In Kaunas, there were significant differences between educational groups in terms of the association between the perceived amount of neighbourhood green and general health. Low-educated residents reported having poor general health significantly more often when the perceived amount of neighbourhood green space was higher, while no association was found for the other education groups. In the case of mental health and audit amount of green, there were significant differences between the intermediate- and high-educated residents, in line with Doetinchem and Barcelona. Intermediate-educated residents tended to report better mental health when neighbourhoods were greener, while high-educated residents tended to report poorer mental health (associations not significant).
In Stoke-on-Trent, the relation between the audit quality of green and general health differed significantly between low- and intermediate-educated residents, with the low-educated residents reporting poor general health significantly more often when living in neighbourhoods with a better quality of green space. No differences were found between the educational groups for the other green measures or for mental health.
6.2. Does the Association between Neighbourhood Green Space and Health Differ by Age?

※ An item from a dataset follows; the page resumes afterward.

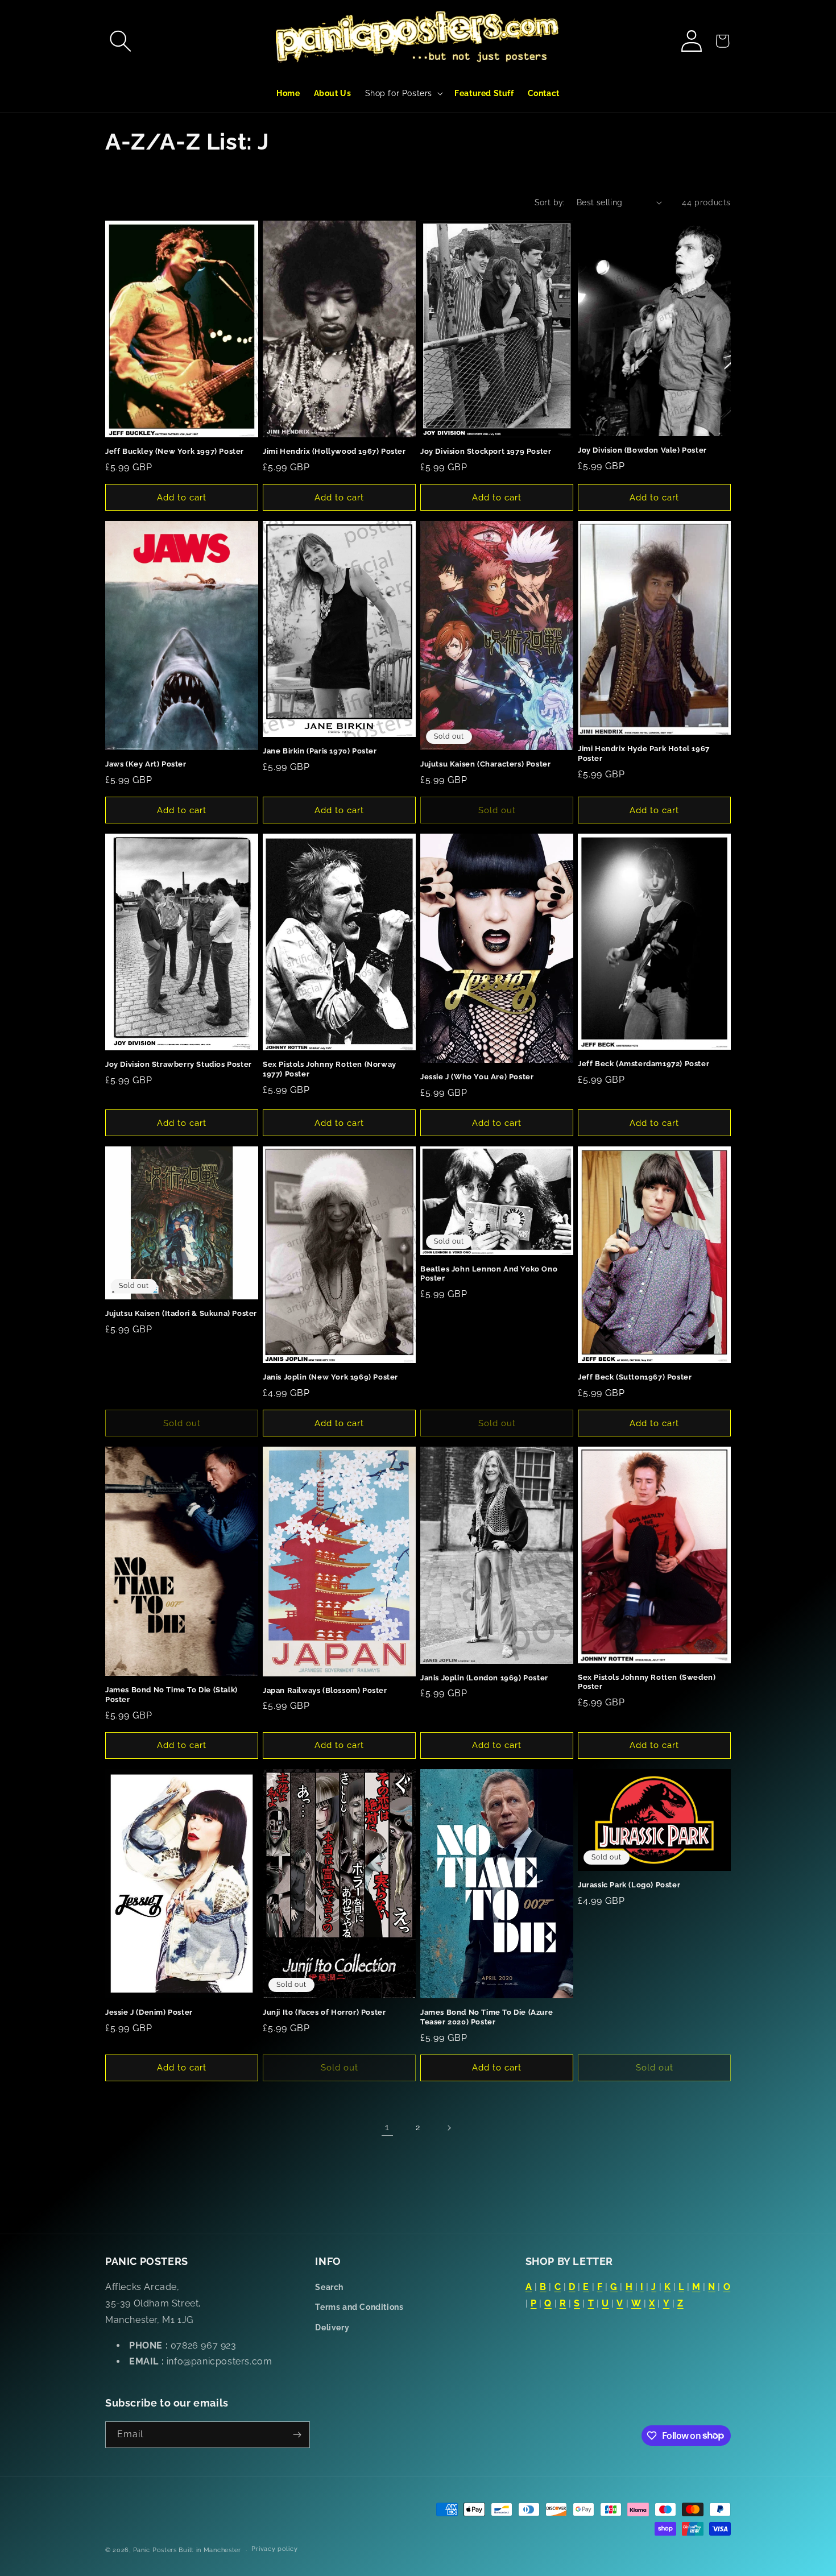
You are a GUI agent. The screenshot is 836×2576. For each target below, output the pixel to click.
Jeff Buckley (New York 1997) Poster (174, 451)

In Barcelona and Kaunas, the associations between green space and health differed by age. In Kaunas, the impact of living in greener neighbourhoods (perceived) on general health differed significantly between the age groups in such a way that residents under the age of 65 reported poor
general health significantly more often in greener neighbourhoods (Table 4
). There were also significant differences between the age groups in the relation between green space (audit quality and perceived amount) and mental health, again with residents under the age of 65 tending to report poor health more often, albeit these associations were not significant.
In Barcelona, there was a significant positive association between the perceived amount of neighbourhood green space and general health among the elderly, which was not found in the younger population. No significant differences by age were found for the audit neighbourhood green indicators or for mental health.

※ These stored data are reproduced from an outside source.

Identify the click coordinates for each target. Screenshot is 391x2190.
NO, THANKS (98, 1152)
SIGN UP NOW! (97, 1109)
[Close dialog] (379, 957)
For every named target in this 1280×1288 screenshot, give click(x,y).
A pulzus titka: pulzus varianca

In the other two cities, no differences were found in the relation between neighbourhood-level green space and health between the elderly and the younger age group.

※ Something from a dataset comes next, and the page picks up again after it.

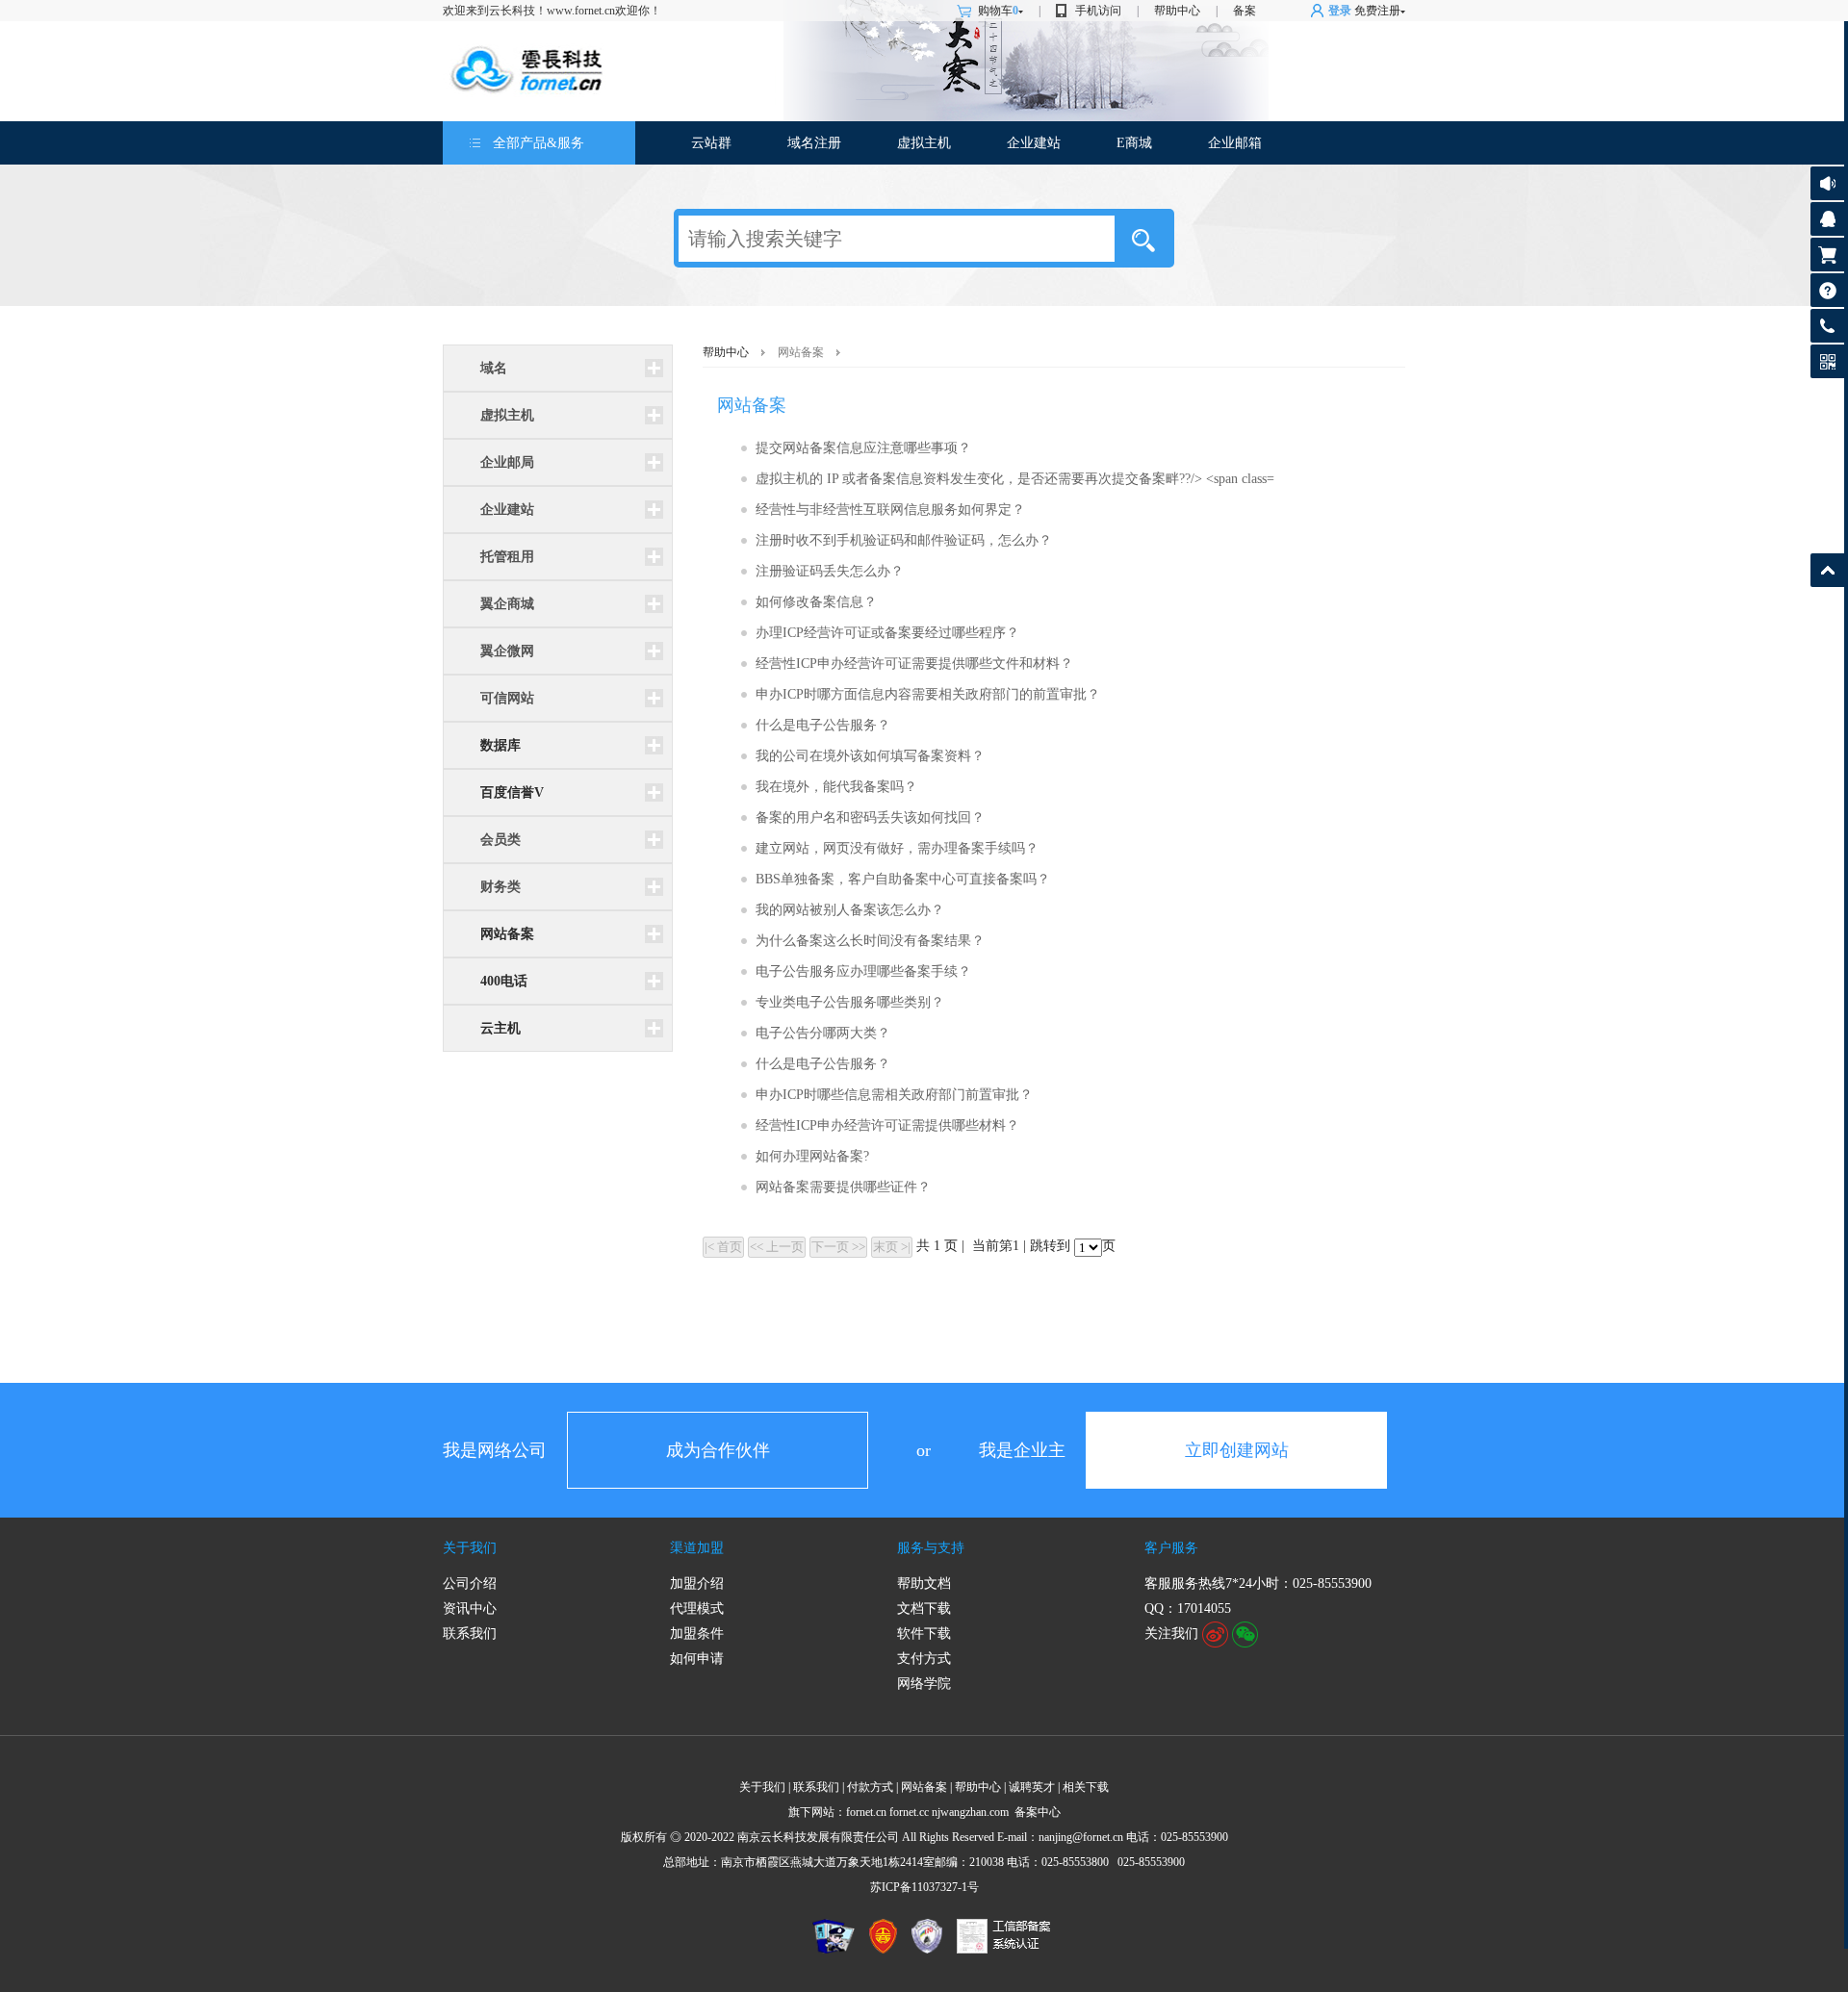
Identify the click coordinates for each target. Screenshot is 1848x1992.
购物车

6.3. Does the Association between Neighbourhood Green Space and Health Differ by Employment?
Only in Barcelona and only in the case of the audit amount of green space was the hypothesis supported, with a positive association between neighbourhood greenness and mental health among residents who were not employed full-time, and no association among residents with a fulltime job (Table 5
). No differences by employment status were found for general health.
In Kaunas, the pattern was reversed, e.g., residents with a full-time job tended to report better mental and general health when the quality of (perceived) green space was better, while those who were not employed in a full-time job tended to report poorer health when the quality of neighbourhood green increased, though neither of these associations were significant.
In the two other cities, there were no differences in the association between neighbourhood green space and health by employment status.
6.4. Does the Association between Neighbourhood Green Space and Health Differ by Gender?
There were no significant differences in the association between neighbourhood green space on the mental or general health of men or women in the four cities (data not shown).